ROLLED-IN-FAT YEAST DOUGH
Fat is rolled or folded into the dough through a rolling or folding process.
3 TYPES OF REGULAR YEAST DOUGH
HARD LEAN, SOFT MEDIUM, SWEET RICH.
KNEADING
Part of the bread making process that strengthen gluten strands. Take the dough and fold in half, pressing down with the heel of your hands. Turn dough 1/4 turn and repeat until dough is a uniform, smooth and soft mass.
FERMENTATION
Period when yeast feed on starch and sugar, giving off carbon dioxide (CO2) and causing the dough to rise.
PANNING
Placing the dough in pans for baking.
RETARDING
Refrigerating yeast dough before it rises to slow the growth of the yeast.
YEAST
Small single celled fungus that ferments sugar and other carbohydrates and reproduces by budding.

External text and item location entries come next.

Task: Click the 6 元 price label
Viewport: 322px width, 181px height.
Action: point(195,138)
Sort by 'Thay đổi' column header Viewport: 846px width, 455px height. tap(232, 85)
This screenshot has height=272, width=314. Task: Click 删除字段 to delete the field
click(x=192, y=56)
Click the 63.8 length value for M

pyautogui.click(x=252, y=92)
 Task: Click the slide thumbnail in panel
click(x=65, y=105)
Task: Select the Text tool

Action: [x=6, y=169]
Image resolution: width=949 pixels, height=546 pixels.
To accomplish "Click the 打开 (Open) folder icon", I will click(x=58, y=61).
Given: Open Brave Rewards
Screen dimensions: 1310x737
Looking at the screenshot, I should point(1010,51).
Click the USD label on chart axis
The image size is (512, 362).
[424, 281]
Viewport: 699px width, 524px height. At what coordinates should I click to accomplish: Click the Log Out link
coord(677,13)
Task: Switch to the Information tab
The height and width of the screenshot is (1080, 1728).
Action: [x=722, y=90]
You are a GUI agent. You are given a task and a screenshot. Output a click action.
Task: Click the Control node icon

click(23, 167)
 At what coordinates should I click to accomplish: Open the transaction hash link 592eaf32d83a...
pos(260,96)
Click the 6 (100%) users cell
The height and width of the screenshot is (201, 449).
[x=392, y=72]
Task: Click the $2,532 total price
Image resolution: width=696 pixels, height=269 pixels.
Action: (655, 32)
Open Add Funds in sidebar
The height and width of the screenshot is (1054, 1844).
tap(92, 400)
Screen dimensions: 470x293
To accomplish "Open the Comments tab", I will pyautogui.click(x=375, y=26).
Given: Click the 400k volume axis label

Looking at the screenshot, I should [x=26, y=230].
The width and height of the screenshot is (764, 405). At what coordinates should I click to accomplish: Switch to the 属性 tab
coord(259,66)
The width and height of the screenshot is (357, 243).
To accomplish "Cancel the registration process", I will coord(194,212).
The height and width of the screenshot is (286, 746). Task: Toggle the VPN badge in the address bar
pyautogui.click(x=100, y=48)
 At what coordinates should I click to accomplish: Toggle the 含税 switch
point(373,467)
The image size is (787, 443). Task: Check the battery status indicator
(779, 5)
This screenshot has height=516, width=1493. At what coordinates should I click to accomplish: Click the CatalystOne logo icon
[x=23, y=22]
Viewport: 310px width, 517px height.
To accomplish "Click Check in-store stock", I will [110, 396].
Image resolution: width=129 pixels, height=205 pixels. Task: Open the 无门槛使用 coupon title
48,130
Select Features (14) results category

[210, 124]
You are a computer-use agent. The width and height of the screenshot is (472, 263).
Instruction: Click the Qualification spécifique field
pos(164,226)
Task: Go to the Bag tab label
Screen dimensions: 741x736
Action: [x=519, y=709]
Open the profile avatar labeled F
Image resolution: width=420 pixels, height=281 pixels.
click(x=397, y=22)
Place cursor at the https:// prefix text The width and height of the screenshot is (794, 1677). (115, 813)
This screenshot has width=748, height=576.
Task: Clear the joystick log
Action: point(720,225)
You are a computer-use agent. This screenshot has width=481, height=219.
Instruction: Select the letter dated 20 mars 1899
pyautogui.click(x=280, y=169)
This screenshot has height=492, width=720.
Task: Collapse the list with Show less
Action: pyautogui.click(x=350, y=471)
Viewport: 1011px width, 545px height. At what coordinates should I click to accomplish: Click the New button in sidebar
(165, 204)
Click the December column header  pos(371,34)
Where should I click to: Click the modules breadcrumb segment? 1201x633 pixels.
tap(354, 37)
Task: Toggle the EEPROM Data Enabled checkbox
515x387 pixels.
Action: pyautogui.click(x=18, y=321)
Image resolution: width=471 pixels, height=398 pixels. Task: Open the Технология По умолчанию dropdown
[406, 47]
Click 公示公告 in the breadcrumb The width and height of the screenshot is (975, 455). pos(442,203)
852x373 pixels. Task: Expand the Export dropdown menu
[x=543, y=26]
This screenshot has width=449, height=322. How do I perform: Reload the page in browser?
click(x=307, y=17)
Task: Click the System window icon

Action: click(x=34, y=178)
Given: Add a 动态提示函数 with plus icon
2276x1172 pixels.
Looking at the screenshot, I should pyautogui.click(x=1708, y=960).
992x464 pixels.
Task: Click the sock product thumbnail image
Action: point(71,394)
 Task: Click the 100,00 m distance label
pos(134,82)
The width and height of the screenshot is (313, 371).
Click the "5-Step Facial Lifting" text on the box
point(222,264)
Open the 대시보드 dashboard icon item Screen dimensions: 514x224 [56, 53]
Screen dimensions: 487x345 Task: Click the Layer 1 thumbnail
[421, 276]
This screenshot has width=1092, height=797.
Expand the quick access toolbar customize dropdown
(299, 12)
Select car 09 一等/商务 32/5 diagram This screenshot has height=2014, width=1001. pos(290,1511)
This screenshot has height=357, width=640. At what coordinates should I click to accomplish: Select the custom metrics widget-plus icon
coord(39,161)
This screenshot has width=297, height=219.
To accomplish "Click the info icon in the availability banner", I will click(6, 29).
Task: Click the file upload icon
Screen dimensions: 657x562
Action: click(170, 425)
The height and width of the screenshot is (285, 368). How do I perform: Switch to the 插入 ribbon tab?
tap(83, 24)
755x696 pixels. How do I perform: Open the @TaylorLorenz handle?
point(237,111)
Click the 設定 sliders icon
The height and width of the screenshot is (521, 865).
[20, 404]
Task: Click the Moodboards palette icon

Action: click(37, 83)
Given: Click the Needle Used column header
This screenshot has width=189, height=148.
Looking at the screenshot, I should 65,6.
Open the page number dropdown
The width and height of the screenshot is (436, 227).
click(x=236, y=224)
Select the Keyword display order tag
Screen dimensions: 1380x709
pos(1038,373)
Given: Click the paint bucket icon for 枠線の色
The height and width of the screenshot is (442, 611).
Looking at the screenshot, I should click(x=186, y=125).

Used for brewing, baking and food supplements.
PROOFING
The final rising of dough after shaping but before baking.
OVEN SPRING
The rapid rise of yeast dough at the beginning of the baking process.
EGG WASH
Usually a mixture of egg yolk or milk brushed on bread and rolls before baking.
RISE
When the bread dough expands.
REGULAR YEAST DOUGH
Yeast and other ingredients are mixed all together into one mixture/dough.